The Redmond, Wash., software giant markets SMS as a business tool for simplifying patch management, but because of a bug in the way the SMS architecture handles certain compressed files, the company temporarily cancelled the patch release originally scheduled for Aug. 22.
Microsoft delays software updates typically because of quality assurance concerns, but this is the first time the company has made it known that a kink in its distribution mechanism is the cause for the temporary cancellation of an important patch.
The decision is not sitting well with Internet security experts.
eEye Digital Security, the private research outfit that blew the lid on the exploitable nature of the vulnerability after Microsoft described it as a simple browser crash, says a flaw in SMS is no reason to leave customers at risk of code execution attacks.
"[Microsoft is] delaying a security patch, not because there is a problem with their patch, but a problem with their proprietary distribution engine," said eEye Chief Executive Ross Brown, in Aliso Viejo, Calif. "Auto Update works and a million other patching vendors should be able to handle it, but because SMS is flawed, they are leaving customers unsecured?"
In an entry posted to his personal blog, Brown bristled at Microsofts contention that eEye acted irresponsibly when it announced its discovery that the browser crash could be used to plant malicious code on fully patched Windows systems.
He offered a chronology of the events that led to the Aug. 22 decision to delay the patch, arguing that Microsofts own security advisory "tells the bad guys exactly where the vulnerability is."
"So, to recap, Microsoft writes a patch that causes another flaw, then delays releasing the patch (unless you call Microsoft support) and then releases the information needed to identify the vulnerability in their own advisory update," Brown said.
On the official MSRC (Microsoft Security Response Center) blog, program manager Stephen Toulouse described the decision to delay the IE patch as "difficult but necessary."
"Providing the update in its current state would have resulted in customers being unable to deploy the update," Toulouse said. He did not elaborate on this or confirm that the SMS issue was the cause for the delay.
Toulouse said Microsoft made a decision to withhold the full security implications of the browser crash because that would have been a violation of its position on responsible disclosure and would have put customers at increased risk.
"This was another difficult decision on our part. There was no intent here to misrepresent the issue as not being exploitable. Oftentimes, however, we find ourselves in the position of having to strike a balance between providing information equally to users who would use the information to protect themselves, and attackers who, history has proven, will immediately use the information for criminal purposes," Toulouse said.
However, eEye Chief Hacking Officer Marc Maiffret said Microsofts stance is hard to understand. "This information is already known in research circles and also [to] exploit writers," Maiffret said in an interview with eWEEK.

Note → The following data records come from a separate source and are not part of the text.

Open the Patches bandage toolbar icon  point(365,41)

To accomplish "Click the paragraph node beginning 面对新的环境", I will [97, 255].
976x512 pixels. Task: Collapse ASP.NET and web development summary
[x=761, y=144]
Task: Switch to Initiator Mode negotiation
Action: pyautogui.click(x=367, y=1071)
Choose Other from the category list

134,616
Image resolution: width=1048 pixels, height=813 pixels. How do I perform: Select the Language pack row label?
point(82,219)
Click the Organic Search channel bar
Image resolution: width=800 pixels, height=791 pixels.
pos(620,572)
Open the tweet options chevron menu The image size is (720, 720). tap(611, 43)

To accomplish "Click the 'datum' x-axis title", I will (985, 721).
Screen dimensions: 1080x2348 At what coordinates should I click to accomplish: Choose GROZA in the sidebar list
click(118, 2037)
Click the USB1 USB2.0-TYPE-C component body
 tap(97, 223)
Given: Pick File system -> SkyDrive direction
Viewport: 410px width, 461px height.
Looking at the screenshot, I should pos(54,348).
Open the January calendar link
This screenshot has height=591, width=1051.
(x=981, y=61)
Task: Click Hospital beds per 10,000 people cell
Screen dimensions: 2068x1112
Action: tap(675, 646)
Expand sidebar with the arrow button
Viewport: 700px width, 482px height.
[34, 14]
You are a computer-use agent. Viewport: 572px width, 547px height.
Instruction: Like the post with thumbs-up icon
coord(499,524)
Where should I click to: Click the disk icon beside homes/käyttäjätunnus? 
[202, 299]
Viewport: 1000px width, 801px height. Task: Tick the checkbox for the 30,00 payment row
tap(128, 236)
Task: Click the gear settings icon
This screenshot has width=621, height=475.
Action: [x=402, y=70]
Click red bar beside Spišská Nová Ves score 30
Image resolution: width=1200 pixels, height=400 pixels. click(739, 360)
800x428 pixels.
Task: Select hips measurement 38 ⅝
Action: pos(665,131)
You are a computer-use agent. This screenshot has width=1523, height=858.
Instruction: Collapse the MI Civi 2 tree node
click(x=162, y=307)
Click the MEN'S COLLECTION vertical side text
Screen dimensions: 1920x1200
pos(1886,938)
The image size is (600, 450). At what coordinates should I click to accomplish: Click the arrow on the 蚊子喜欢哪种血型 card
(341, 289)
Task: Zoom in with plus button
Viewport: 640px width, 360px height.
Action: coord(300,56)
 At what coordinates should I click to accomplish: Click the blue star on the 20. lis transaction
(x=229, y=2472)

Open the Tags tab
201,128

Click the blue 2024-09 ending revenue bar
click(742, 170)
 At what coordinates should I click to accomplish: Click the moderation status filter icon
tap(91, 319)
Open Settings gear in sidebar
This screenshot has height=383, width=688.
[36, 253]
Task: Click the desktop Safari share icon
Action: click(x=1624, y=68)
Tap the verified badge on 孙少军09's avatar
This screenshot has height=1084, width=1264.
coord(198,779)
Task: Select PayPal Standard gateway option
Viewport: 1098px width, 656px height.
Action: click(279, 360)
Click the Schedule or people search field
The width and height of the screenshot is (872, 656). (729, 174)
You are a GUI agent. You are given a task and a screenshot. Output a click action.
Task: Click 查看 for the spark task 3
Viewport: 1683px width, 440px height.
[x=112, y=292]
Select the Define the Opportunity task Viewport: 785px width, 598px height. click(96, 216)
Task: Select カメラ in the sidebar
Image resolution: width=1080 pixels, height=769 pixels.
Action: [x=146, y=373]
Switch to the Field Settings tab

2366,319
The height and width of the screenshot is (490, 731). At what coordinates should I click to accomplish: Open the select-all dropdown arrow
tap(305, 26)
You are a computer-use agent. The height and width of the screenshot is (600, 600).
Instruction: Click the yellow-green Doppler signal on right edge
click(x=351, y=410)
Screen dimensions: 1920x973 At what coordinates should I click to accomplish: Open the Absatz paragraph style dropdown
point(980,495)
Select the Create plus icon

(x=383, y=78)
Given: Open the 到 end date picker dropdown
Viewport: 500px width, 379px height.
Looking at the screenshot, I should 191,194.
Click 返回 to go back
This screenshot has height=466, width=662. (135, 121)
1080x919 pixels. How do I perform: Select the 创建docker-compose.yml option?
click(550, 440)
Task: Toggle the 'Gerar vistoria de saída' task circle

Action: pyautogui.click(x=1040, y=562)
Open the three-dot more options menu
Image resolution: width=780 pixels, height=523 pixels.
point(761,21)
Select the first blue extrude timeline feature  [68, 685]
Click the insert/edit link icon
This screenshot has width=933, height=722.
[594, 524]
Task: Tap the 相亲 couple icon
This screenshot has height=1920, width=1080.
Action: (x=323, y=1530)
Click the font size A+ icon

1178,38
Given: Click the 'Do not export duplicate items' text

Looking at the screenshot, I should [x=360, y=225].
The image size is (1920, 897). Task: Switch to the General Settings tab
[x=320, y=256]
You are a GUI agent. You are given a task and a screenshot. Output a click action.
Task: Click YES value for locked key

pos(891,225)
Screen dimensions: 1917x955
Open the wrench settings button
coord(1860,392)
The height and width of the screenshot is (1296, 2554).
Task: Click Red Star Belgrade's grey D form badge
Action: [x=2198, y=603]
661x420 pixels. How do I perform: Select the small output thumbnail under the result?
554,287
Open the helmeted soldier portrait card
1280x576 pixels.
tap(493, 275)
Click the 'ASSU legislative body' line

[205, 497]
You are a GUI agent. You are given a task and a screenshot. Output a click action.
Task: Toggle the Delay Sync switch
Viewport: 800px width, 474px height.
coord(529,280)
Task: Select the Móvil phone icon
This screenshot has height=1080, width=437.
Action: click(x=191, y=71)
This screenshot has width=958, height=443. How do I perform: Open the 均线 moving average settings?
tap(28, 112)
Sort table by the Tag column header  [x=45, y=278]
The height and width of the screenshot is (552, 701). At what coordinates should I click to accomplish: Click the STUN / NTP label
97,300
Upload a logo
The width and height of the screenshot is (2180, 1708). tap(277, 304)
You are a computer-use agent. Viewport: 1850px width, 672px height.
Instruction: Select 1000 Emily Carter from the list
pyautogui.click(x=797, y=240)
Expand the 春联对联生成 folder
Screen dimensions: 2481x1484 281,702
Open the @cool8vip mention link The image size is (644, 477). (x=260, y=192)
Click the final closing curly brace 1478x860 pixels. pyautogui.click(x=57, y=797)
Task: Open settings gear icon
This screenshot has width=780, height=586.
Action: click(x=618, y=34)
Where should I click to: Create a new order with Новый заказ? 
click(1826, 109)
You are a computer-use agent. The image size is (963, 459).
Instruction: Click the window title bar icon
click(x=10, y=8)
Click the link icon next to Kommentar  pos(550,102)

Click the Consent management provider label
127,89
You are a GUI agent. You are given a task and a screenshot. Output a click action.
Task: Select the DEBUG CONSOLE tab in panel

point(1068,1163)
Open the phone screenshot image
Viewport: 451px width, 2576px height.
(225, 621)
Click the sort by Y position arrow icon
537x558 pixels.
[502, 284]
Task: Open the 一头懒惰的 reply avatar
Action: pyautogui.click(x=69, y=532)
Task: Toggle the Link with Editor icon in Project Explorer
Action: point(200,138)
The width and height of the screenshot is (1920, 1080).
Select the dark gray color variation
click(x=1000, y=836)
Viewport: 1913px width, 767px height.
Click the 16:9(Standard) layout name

Indeed, according to security alerts aggregator Secunia, based in Copenhagen, Denmark, at least two research outfits—eEye and Bold Internet Solutions—reported the exploitable condition to Microsoft.
"If we are finding this, we have to assume the bad guys are looking and finding it too," Maiffret said.
Microsofts Toulouse confirmed that the company was working with multiple researchers and said there was a disagreement on when to go public with the information that the bug was much more serious than a browser crash.
On the official IE blog, Microsoft Group Program Manager Tony Chor was scathing in his criticism of eEye, accusing the company of "irresponsibly" disclosing the severity of the flaw.
Neither Chor nor Toulouse could be reached to react to eEyes claim that Microsofts own advisory mentioned "long URLs" as the cause of the crash, in effect pointing potential attackers in a certain direction. In Chors blog entry, he also mentioned that the vulnerability exists through a crash in "urlmon.dll," which is much more information than eEye and others released.
Chor said Microsoft will hold the developer responsible for the new vulnerability introduced by the original IE patch. "Unfortunately, we missed this issue, plain and simple. In parallel with making the right fix, we have been working through how we prevent similar mistakes from happening again. For instance, we have code-reviewed the past ten months of code check-ins from the developer responsible for this issue," Chor said.
He said the company was also "reconsidering" staffing and tools to allow it to scale better during heavy load periods.